* EXERCISE REQUIREMENTS:
1 - Translate this sentence from the passage on Hamilton transit and development into French: "This is being recommended as a precursor to LRT, since Hamilton’s transit usage is still at relatively low levels compared to cities who have LRT."
2 - Carry the passage on Hamilton transit and development forward from its last sentence.

* SOURCE PASSAGE:
James Street North mobility hub and Waterfront
With the construction of the James Street North GO station now well underway, the proposed development of Pier 8 and the development of the Barton-Tiffany area, Hamilton’s north end will begin to undergo a gentrification that will change growth and commercial patterns in the central lower city. Detailed plans for the three areas call for a mixture of low rise residential and commercial development, enhanced streetscape amenities and a number of pedestrian-friendly initiatives that are designed to build on the momentum created by the James Street North renaissance. With the increased focus on the James corridor and surrounding areas, there are increasing calls for reconsideration of enhanced BRT along James and even eventually phased LRT to provide frequent shuttle between the bay area, the two GO stations and Hamilton downtown.
Transit on the Mountain
Whatever is ultimately decided regarding rapid transit, the city has already endorsed the Rapid Ready report, which calls for immediate increases in bus transit services, particularly in underserved areas on Hamilton Mountain and into suburban communities. This is being recommended as a precursor to LRT, since Hamilton’s transit usage is still at relatively low levels compared to cities who have LRT. Its expected the bus proposal would cost up to $200 Million, and would result in new transit corridors particularly on the mountain, where on some routes under the so-called BLAST system, the downtown core would be avoided altogether. Council will have to make a formal request of Queens Park for funding for Rapid ready and that might well provide clues as to whether there really is any money for LRT for Hamilton.

* DATA SHOWN:
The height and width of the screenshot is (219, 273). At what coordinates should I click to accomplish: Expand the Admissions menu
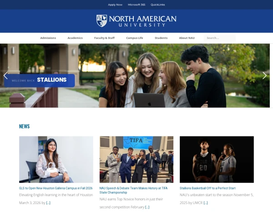pos(48,38)
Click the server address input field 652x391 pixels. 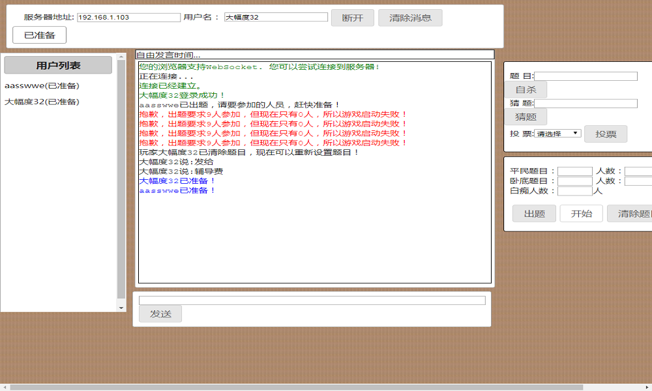click(x=128, y=18)
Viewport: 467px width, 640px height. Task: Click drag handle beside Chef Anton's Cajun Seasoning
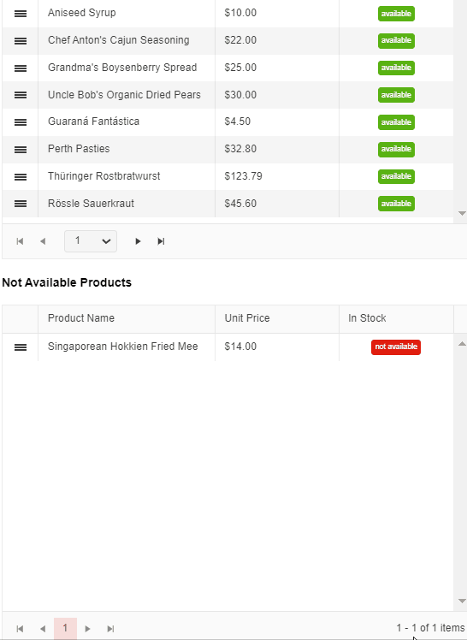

* TASK-BY-TASK OUTPUTS:
1 - Cette mesure est recommandée comme étape préalable au SLR, puisque l’utilisation du transport en commun à Hamilton demeure relativement faible par rapport aux villes qui disposent d’un SLR.

2 -
Provincial Election reform and the
There are external forces at play which could alter the way Municipal elections are conducted in future, as well as providing another complaint mechanism to the public. Sometime in the current mandate of the Wynne government there will be proposals to review the current Municipal Election Act. Premier Kathleen Wynne has asked Ted McMeekin, her municipal affairs minister, to implement ranked balloting in time for the 2018 municipal elections. He has already made the rounds of several municipalities to discuss the change. Under the system voters would vote for more than one candidate ranking their choice, first, second and third and so on. Candidates with the least votes would drop off the ballot and runoffs would be held until a clear winner was selected. Unanswered are questions like how candidates would be able to afford to conduct multiple campaigns. The plan at present requires the new system to be optional to local councils and it would be hard to see a council changing the system that got them elected unless the province allows for a petition process to force the issue on a ballot.
The final external development that could result in greater transparency at the municipal level is a bill, now before the Ontario Legislature, to allow the Ombudsman to oversee complaints about Municipalities, hospital boards, Childrens’ Aid Societies and the like. The Bill would also expand the number of organizations subject to the Freedom of Information Act.